Baked & Boiled Bagels Brings the Real Deal to Soulard

Once voted “most likely to show up with bagels,” owner Alex Pifer is living the dream

Oct 13, 2023 at 1:25 pm
click to enlarge Alex Pifer owns Baked & Boiled Bagels in Soulard.
Jessica Rogen
Alex Pifer owns Baked & Boiled Bagels in Soulard.
Not so long ago, St. Louis was, undeniably, a bagel desert. Sure, there were a handful of bread-roll-adjacent options in town, but while those were delicious in their own right, they weren’t really bagels — real bagels that were boiled and then baked to produce a snappy crust and delightfully chewy interior. 

How things have changed. In the last year or so, bagels have been the word when it comes to St. Louis restaurant openings. First there was Union Loafers’ sophomore effort Bagel Union in Webster Groves. Then C & B Boiled Bagels opened in Wood River, Illinois. We got Lefty’s Bagels in Chesterfield, and direct-to-consumer efforts such as Benny’s Bagels. 

The latest opening to join this bagel revolution is Baked & Boiled Bagels (1801 South 9th Street). It had its soft opening on Saturday, September 23, in Soulard.

It seems like we can officially call this a movement.

“I had no idea when we started anything was happening at all,” says Baked & Boiled Bagels’ owner Alex Pifer. “I guess it was just a weird little freak accident or everyone just realized at once we need more bread.”

click to enlarge Baked & Boiled Bagels takes up the corner spot that used to house Sweet Divine. - Jessica Rogen
Jessica Rogen
Baked & Boiled Bagels takes up the corner spot that used to house Sweet Divine.

Baked & Boiled takes over the storefront formerly home to the Sweet Divine. It’s a corner location with large windows and a few tables inside and out. Visitors will be met by a bakery case full of the goods and a large chalkboard menu of bagels, cream cheese flavors and drip coffees. There’s a clear view into the shop's production space, where Pifer and a small crew can be spotted rolling bagels throughout the morning. 

Those bagels have mostly classic flavors such as everything, plain, poppy seed, honey wheat, and pumpernickel rye as well as cream cheeses such as plain, scallion and smoked salmon. 

“As a chef, I don’t want to get bored,” Pifer says. “We're trying to get into some other stuff that’s a little bit more exciting. So we have our seasonal stuff like the jalapeño cheddar, and there was a sea salt, and we're moving into the white chocolate pumpkin right now, which tastes like a doughnut. It's absolutely fantastic.”

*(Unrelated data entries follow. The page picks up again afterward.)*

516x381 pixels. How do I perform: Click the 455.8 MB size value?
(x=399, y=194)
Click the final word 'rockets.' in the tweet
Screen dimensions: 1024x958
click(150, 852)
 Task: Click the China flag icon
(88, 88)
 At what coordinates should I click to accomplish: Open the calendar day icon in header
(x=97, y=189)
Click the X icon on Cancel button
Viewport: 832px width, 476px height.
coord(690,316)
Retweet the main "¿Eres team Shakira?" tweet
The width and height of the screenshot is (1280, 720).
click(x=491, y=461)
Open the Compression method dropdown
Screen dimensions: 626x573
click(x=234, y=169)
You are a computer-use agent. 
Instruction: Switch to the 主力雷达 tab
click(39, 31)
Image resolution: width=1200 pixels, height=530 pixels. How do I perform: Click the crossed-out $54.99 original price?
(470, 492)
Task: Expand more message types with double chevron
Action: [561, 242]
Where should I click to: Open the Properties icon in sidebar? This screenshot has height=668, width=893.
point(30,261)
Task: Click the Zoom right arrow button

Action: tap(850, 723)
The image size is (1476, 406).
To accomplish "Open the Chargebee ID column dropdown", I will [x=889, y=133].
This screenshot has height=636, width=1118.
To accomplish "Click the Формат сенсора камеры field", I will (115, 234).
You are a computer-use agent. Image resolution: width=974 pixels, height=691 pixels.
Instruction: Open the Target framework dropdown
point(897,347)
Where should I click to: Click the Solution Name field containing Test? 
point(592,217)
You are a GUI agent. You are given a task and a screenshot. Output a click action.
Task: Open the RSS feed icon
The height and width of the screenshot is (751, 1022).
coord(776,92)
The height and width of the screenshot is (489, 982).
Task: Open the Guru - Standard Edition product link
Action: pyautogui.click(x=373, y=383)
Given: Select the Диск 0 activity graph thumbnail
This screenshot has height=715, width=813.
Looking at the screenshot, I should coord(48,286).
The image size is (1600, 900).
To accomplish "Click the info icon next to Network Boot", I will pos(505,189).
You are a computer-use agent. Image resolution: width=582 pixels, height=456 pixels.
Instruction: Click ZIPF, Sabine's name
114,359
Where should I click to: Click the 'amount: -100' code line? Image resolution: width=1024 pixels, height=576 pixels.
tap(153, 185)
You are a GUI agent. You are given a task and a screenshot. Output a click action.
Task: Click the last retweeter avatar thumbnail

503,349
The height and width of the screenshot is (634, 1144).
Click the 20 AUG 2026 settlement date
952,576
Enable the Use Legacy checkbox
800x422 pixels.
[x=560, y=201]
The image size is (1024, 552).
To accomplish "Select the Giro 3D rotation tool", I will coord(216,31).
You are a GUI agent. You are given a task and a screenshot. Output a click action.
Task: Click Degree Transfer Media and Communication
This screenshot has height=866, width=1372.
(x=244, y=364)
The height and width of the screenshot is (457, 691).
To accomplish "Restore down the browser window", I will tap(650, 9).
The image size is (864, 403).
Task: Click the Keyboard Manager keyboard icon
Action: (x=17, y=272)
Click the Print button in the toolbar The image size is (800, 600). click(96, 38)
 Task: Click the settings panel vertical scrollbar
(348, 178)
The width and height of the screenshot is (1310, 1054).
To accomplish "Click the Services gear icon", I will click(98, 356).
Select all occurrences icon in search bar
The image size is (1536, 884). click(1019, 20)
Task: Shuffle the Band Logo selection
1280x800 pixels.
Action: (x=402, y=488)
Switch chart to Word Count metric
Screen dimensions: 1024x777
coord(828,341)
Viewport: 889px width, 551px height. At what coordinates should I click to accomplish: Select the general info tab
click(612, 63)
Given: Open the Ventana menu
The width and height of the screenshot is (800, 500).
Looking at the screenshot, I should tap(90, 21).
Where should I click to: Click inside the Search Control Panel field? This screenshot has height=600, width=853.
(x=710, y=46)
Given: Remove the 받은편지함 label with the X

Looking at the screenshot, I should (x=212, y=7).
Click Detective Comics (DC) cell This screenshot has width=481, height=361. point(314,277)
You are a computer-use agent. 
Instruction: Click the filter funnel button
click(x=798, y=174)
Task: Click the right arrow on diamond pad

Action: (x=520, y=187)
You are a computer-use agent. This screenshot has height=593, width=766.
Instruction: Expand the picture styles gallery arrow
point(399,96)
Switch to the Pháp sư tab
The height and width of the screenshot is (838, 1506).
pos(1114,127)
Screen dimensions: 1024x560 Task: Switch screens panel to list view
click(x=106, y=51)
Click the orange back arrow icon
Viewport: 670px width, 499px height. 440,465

Pifer’s favorite is the pumpernickel rye (“it’s a little denser, and it is 75 percent whole grain”) or the chocolate chip (“really nostalgic”).

Right now Baked & Boiled is open 6:30 a.m. until it sells out (usually about 1:30 p.m.) Thursday through Saturday, with hours starting at 7 a.m. on Sundays. Pifer says she is trying to add a day every week with the goal of being open every day except Wednesday. 

“We're kind of also trying to add a new cream cheese every week,” she says, teasing a “nice veggie” to be added soon. She’d also like to add some meats, possibly in collaboration with area restaurants.

click to enlarge Bagel sign.
Jessica Rogen
Yes, please!

Though this shop has been open less than a month and in the works only since landing on the space in April, Baked & Boiled has been around for a bit longer than that. 

Pifer, who is from Clearwater, Florida, is a trained chef who has been working in the industry in one capacity or another since she was 14. She moved to St. Louis in 2020 after the restaurant she was working at, Iron Hen Cafe, in Greensboro, North Carolina, shuttered during the pandemic.

She noticed that while restaurants were suffering, bakeries that normally provided wholesale goods were opening their doors to customers and doing well.

“I've always loved bagels,” Pifer says, noting that she worked at the bagel shop next to her high school. “My senior superlative in high school was ‘most likely to show up with bagels.’ Then we moved to St. Louis, and I realized that there were no good bagels at the time. So I started baking them, and people started buying them, just making them for friends and baking for myself, and we just haven't stopped rolling bagels since then.”

In May last year, Pifer made her casual bagel thing a real business and started providing bagels to Wild Olive Provisions in Shaw and then added a stall at the Tower Grove Farmers' Market. She began thinking that it was time to move to a physical location as she outgrew the limitations of working in her home kitchen and then in a shared commissary space.

When her realtor suggested the Soulard space, Pifer knew she had her spot, the perfect place to add more real bagels to the St. Louis scene. That devotion to the form also explains the name Pifer picked for her business. 

“Real bagels are boiled first,” she says. “I want to make it very clear.”